I'm trying to optimize evaluation of an integral (scipy.integrate.quad) over a function containing Bessel functions with Numba.
While Numba seems to work well for "common" numpy functions, it throws an error when I attempt to include the Bessel function:
Untyped global name 'jn': cannot determine Numba type of <class 'numpy.ufunc'>
Normally NumPy and SciPy provide very fast implementations. Numba on the other hand auto-generates code based on a Python function.
So you can't apply numba on anything except Python functions and if you want nopython mode (you want it if you're interested in speed) not even every Python function. Numba supports only a very limited set of functions and types. And these functions are all re-implemented in Numba, it doesn't use the Python or NumPy functions at all even if it looks like it would!
So you have auto-generated LLVM code vs. highly optimized custom made C/Fortran code. So you shouldn't expect to gain anything (although numba generally performs great for very small arrays compared to NumPy/SciPy functions - but for even medium sized arrays numba will be slower).

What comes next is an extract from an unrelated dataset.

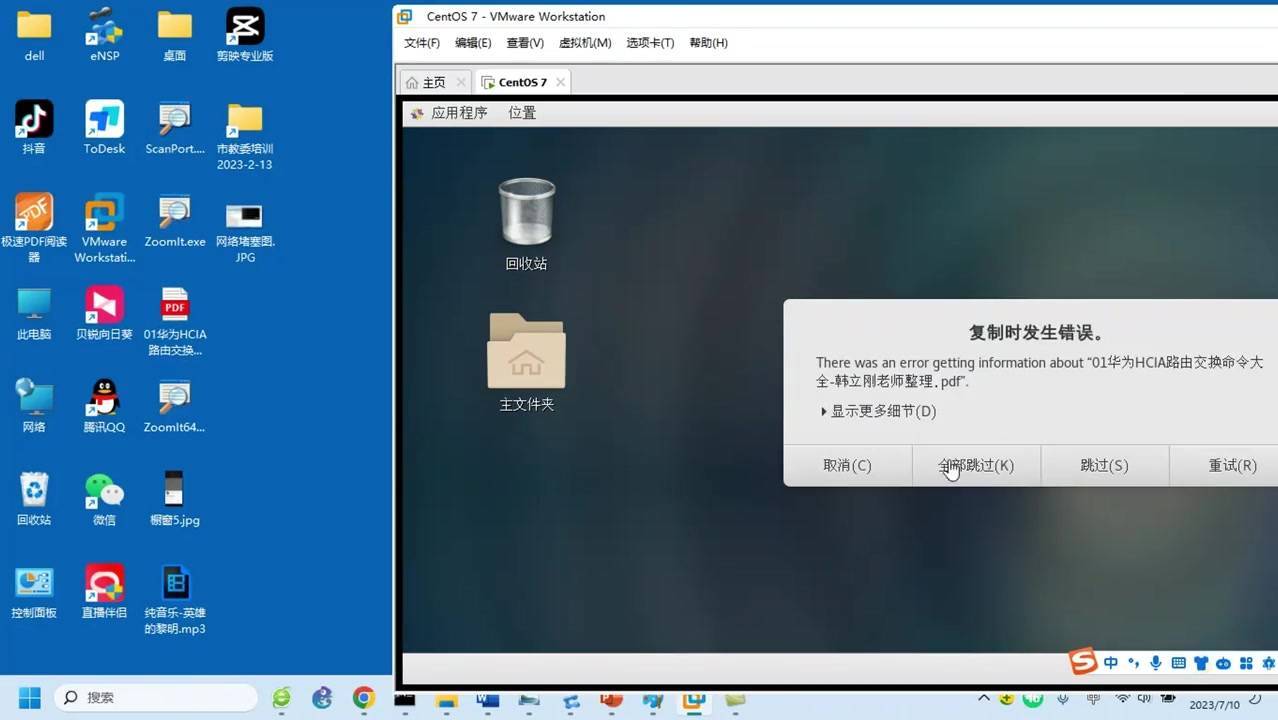Screen dimensions: 1278x720
Task: Open Sogou skin (clothes) icon
Action: click(x=1202, y=662)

But in case you want to use some (currently unsupported) functions inside a numba jitted function you have to re-implement it yourself. Except when calling it in a long tight-loop it won't be worth the trouble, just use a normal function. Developer time is often far more important than runtime.
That doesn't mean numba isn't great. It's great for tasks that require many computations/loops and cannot be realized using existing NumPy or SciPy functions.